JR opted for the French system where all the ministers including the prime minister are elected representatives. The phrase some commentators use ‘Prime Minister is reduced to the status of a peon’ is ludicrous and may well stem from the unguarded statement made by Ranasinghe Premadasa, the first non-executive prime minister. Instead of being impatient, he should have worked towards defining the role of the prime minister in the new system. Of course, JR’s ill-judged remark that he could do anything other than changing the gender, albeit in jest, also contributed to the growing suspicions about the presidency.

All executive presidents, elected directly by the voter at tremendous expense, vowed to abolish the executive presidency just to please the voters but none even attempted to do so. But Gota was an exception, never making such a promise. Further, during the short period he had been in office he had behaved very differently to his predecessors. He has shown that he is there to work, not for the glamour of office. Therefore, I would argue that what matters more than the office is the person who occupies it. This imparts even a greater responsibility on the voter to elect the right person.

In any country, either the president or the prime minister would have to be powerful. In the UK, the ‘Mother of all Parliaments’, Boris Johnson holds power and makes all the important decisions. It is only rarely that Parliament acts to change his decisions. Ranil considered himself to be the executive prime minister and set up various units at Temple Trees, and some of them were not lawful. This too highlights my view that it is not the office that matters but who holds the office.

If not for the powerful presidency, we would still have been fighting terrorism. How the Opposition mocked the war efforts is a long-gone memory. The worst possible scenario is where the power is shared, as happened during the ill-fated yahapalana regime. What is transpiring before the Presidential Commission of Inquiry on the Easter Sunday attacks amply illustrates how security of the country was neglected

The passage of 20A is a turning point in the history of our country. By giving the mandate for this to the SLPP, the voters have opted for a presidential system of government and it is my humble opinion that this was almost entirely due to the statesmanlike behaviour of President Gotabaya Rajapaksa. During his campaign he never attacked his opponents but proved his ability to perform any responsibility he was tasked with. On being elected, he dispensed with glamorous frivolities and got down to hard work. He has faced many challenges with vigour and has been successful so far.

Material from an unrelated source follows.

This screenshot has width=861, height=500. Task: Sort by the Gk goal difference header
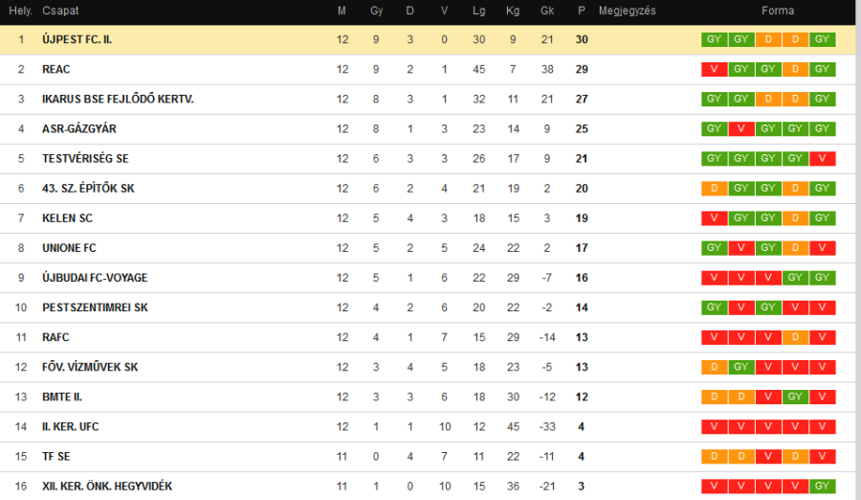(x=546, y=11)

What makes Gota different from all other ‘chief executives’ of Sri Lanka is that he is the first non-politician to hols this coveted position. Perhaps, that is what we needed. I do hope he would set the example for what a good executive president should be so that the electorate would not regret the momentous decision it made. I do hope that he would introduce a new Constitution, which gives due place to technocrats and usher in true reconciliation by ensuring that we obey one law as one nation as well as getting rid of race and faith based political parties which have been the bane of unity. The only purpose these parties have served is sowing the seeds of division and disunity whilst making some leaders rich and powerful.

I do hope Gota would prove that the executive presidency is the better option.